I stopped writing the prompt and made it a command
The version check is identical every single time, so writing the prompt by hand each release was its own small chore. I moved it into a reusable command.
Worth knowing if you're on a recent Claude Code: custom slash commands got merged into Skills back in the April update. The old .claude/commands/ files still work, but the current home is .claude/skills/<name>/SKILL.md, which gets you the same /name invocation plus the option of Claude calling it on its own when the context fits.
Mine looks roughly like this:
---
name: release-check
description: "Check a WordPress plugin's version and readme consistency before release. Use right before shipping."
allowed-tools: Read, Grep, Bash(grep:*)
---
# Release check
Verify before release:
1. main PHP Version header vs readme Stable tag
2. top changelog entry is this version
3. Tested up to tracks current stable, not above RC
Report mismatches as file + line. Do not edit. The human decides.
Two things earn their place here. The allowed-tools line scopes it to reading and grep, so a check can't quietly turn into an edit. And the description says when to use it in plain terms, which is what lets Claude reach for it at the right moment instead of guessing. Now the whole thing is /release-check and I never retype it.
Turning developer noise into user-facing notes
The other recurring time sink is the readme and changelog. WordPress readmes use their own markdown subset with a fixed shape, so turning a pile of commits into the right section is well-suited to a model, as long as you keep it honest.
I hand it the commit range and ask for a draft:
git log --oneline v1.9.2..HEAD
Then: rewrite these as a user-facing changelog, keep the format, and where a number or detail isn't certain, write (to confirm) instead of guessing. That last rule matters more than it looks. Left alone, a model fills every gap smoothly, and smooth is exactly what hides the spot you needed to check. Forcing it to leave the uncertain parts visibly blank means I catch them.
The translation step works the same way: I have it diff the .pot against each .po and list only the untranslated strings, no translating yet. See the gap first, decide second. Same shape as the version check: show me the state, don't act on it.

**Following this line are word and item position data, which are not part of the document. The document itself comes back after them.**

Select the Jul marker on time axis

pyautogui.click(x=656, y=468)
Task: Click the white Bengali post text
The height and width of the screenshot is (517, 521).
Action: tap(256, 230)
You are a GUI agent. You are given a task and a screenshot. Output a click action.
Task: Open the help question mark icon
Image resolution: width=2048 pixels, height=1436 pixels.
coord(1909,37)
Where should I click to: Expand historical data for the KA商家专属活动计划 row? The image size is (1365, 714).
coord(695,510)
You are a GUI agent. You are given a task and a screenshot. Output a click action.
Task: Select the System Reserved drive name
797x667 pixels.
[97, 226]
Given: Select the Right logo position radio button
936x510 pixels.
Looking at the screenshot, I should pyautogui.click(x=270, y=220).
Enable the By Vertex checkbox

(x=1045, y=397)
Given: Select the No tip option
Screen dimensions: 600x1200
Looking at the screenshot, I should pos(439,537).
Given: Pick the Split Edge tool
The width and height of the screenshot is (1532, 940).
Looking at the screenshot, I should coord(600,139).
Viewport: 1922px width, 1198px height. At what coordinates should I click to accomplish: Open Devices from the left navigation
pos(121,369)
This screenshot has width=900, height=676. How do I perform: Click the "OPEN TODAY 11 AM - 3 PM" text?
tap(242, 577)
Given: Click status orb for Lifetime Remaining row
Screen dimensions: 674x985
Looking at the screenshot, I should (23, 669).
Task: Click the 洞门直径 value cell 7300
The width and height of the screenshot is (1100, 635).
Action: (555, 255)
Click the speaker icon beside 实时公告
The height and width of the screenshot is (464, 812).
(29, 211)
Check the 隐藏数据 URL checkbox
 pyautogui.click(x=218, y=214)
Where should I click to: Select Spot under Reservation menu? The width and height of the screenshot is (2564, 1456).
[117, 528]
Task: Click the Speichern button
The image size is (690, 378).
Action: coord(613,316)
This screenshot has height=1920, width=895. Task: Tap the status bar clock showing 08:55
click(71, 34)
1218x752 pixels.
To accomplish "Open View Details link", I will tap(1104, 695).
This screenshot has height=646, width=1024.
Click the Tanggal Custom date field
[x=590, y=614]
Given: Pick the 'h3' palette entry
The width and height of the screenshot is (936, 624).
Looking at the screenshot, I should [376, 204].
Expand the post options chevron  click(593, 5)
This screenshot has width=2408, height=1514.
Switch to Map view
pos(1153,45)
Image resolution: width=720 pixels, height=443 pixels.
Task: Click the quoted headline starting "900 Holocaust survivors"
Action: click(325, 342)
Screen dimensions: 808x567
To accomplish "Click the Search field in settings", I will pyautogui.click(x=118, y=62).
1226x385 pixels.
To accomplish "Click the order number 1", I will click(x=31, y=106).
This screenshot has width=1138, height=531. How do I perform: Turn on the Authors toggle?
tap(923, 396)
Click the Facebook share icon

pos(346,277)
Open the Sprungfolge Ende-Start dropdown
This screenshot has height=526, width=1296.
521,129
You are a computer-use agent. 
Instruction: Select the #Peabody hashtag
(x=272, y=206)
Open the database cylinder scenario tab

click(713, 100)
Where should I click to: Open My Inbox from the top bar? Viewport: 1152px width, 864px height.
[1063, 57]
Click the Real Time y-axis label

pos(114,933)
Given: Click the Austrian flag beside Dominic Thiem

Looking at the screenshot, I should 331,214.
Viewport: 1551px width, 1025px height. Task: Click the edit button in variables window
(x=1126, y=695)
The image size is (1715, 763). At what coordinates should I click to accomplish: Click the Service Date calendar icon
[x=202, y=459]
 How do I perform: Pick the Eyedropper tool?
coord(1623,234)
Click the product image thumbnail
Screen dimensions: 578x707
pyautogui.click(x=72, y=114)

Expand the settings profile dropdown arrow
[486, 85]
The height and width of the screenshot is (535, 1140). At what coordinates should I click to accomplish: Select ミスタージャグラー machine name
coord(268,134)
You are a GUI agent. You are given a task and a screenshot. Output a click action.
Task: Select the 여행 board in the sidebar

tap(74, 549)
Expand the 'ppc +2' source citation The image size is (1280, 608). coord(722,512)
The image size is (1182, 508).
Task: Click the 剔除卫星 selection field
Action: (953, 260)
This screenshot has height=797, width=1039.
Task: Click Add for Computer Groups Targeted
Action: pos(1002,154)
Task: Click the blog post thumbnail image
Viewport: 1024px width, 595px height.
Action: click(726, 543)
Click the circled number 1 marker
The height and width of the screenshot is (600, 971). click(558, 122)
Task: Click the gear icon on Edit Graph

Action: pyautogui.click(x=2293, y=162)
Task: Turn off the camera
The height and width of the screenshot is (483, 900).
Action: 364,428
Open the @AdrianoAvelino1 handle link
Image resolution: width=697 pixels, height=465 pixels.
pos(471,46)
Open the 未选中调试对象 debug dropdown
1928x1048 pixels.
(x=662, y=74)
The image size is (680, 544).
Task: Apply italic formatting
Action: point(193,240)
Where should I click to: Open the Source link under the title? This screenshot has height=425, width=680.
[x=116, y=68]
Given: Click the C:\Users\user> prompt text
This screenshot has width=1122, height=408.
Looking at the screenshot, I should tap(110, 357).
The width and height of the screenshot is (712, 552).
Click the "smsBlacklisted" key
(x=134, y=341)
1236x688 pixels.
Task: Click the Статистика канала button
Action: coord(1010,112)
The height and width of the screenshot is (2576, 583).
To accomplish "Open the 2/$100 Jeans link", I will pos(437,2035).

One small landmine I hit once: WordPress readmes don't render tables, and if the file grows past about 10KB the parser starts misbehaving. So when the changelog gets long, I have Claude move the old entries into a separate changelog.txt, as a pure move, no rewriting. The rule there is explicit: relocate, don't summarize, or you lose the history.
Where I draw the line
I keep all of this at half-automation on purpose. Three things stay manual: hitting the release button, the wording that users actually see, and merging code. Everything Claude produces arrives as a draft or a check result, never as a done deal.
That isn't caution for its own sake. Hand the whole thing over and you end up shipping text to users that nobody read first, and for a plugin that's a trust problem, not a time problem. The allowed-tools scoping and the forced (to confirm) markers are both just mechanisms for holding that line: let the machine do the fetching and the diffing, keep the judgment with me.
The part I didn't expect
I went in wanting Claude Code to make the coding faster. What it actually did was give me the coding back, by clearing the rubble around it.
The chores were never the expensive part on their own. The expensive part was what they did to focus: each small task knocked the code out of my head, and the reload was the tax. Moving the chores off my plate didn't just save their minutes. It let me stay in the build instead of climbing back into it five times a release. If you're reaching for an AI agent to write more code, it's worth checking whether the thing actually slowing you down is the code at all, or the ring of small jobs around it that keep breaking your attention. For me it was the ring, and that's the part worth handing off first.